Um amigo do rapaz contratou, então, um advogado, que se deslocou para Benfica na manhã de sexta, ocasião em que aproveitou para levar um medicamento para Marcos. “Chegavam vários detentos, menos o meu irmão. Foi quando o advogado soube da morte dele”.
Marcos morava com os pais e uma irmã. A filha de 3 anos vivia com a mãe. “Ele e a companheira moraram juntos porém a dependência química acabou causando problemas, aí ele voltou a morar com meus pais. Mas estava sempre com a filha, ia buscá-la várias vezes por semana”.

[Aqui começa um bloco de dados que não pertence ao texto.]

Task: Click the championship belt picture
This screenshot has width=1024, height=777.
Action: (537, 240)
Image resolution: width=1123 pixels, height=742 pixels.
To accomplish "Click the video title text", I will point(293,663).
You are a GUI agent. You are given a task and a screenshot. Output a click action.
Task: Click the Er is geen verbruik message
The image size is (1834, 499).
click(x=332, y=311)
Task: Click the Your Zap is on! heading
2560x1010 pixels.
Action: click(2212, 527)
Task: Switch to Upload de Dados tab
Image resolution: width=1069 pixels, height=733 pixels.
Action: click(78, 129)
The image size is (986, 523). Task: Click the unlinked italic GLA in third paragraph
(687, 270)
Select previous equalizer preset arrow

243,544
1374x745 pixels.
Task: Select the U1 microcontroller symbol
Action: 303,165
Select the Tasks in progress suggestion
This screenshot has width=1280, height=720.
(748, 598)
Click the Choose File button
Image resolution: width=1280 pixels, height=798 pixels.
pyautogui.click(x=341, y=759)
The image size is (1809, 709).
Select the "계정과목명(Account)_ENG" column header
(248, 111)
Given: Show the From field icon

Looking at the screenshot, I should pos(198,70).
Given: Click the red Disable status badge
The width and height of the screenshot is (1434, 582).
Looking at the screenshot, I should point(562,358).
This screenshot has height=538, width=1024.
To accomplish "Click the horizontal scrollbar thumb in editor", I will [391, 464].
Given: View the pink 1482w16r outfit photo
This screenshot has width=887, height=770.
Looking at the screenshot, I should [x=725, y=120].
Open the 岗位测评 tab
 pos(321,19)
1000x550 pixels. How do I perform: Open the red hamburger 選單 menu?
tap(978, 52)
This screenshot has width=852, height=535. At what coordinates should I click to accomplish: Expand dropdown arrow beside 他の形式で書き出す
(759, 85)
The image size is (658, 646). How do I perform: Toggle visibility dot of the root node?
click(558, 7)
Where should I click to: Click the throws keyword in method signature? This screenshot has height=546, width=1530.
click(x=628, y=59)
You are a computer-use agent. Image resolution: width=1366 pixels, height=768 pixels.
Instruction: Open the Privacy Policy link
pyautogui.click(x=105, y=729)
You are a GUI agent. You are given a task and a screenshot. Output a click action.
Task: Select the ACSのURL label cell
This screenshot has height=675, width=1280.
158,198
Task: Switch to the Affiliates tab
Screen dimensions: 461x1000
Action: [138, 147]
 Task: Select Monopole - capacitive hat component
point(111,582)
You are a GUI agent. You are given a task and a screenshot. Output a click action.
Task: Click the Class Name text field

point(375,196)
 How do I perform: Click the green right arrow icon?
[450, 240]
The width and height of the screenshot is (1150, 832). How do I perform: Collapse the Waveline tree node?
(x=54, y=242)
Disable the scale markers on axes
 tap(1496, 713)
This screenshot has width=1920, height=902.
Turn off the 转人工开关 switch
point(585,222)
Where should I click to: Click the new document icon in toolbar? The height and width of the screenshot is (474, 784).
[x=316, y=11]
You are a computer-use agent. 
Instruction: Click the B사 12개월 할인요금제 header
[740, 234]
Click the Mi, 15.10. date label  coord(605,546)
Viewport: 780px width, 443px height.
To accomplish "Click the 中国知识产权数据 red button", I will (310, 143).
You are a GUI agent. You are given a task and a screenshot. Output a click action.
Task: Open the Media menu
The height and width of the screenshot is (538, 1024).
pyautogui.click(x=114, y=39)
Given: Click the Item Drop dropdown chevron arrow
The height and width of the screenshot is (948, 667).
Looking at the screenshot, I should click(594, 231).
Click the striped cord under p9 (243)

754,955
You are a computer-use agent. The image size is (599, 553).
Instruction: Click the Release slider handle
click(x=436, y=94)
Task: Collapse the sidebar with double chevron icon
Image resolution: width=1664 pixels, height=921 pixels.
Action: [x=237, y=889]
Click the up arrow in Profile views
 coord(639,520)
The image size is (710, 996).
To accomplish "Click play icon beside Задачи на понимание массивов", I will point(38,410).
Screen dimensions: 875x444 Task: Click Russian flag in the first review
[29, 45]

Jorge comenta também o comportamento do irmão no momento em que foi abordado pela polícia no posto de gasolina. “Eu acho possível que ele tenha consumido drogas aquele dia sim, a gente sabe que quem sofre com essa doença pode ter recaídas. Mas não faz sentido que em menos de 12 horas um rapaz jovem e forte apareça enforcado numa cela. Não tem uma foto da cena, não tem informação sobre a altura da janela. Meu irmão tinha mais de 1,80m”.
Providências
A família de Marcos busca informação. “Queremos detalhes. Cadê o depoimento do preso que estava dividindo a cela com ele? Muito estranho ele estar dormindo às 20h30 e não ter ouvido nada. Meu irmão tinha 95 quilos, ele teria ouvido algum barulho. Este rapaz é uma testemunha importante”, indigna-se Jorge, acrescentando que o mesmo advogado que ia cuidar da soltura do irmão está tratando desses desdobramentos.
“Eles acharam que a família ia deixar de lado mas queremos explicações. A impressão é de que se não tivéssemos feito nada o atestado de óbito dele teria sido identificado com morte domiciliar. Acharam que ele era um bicho que não tinha família”.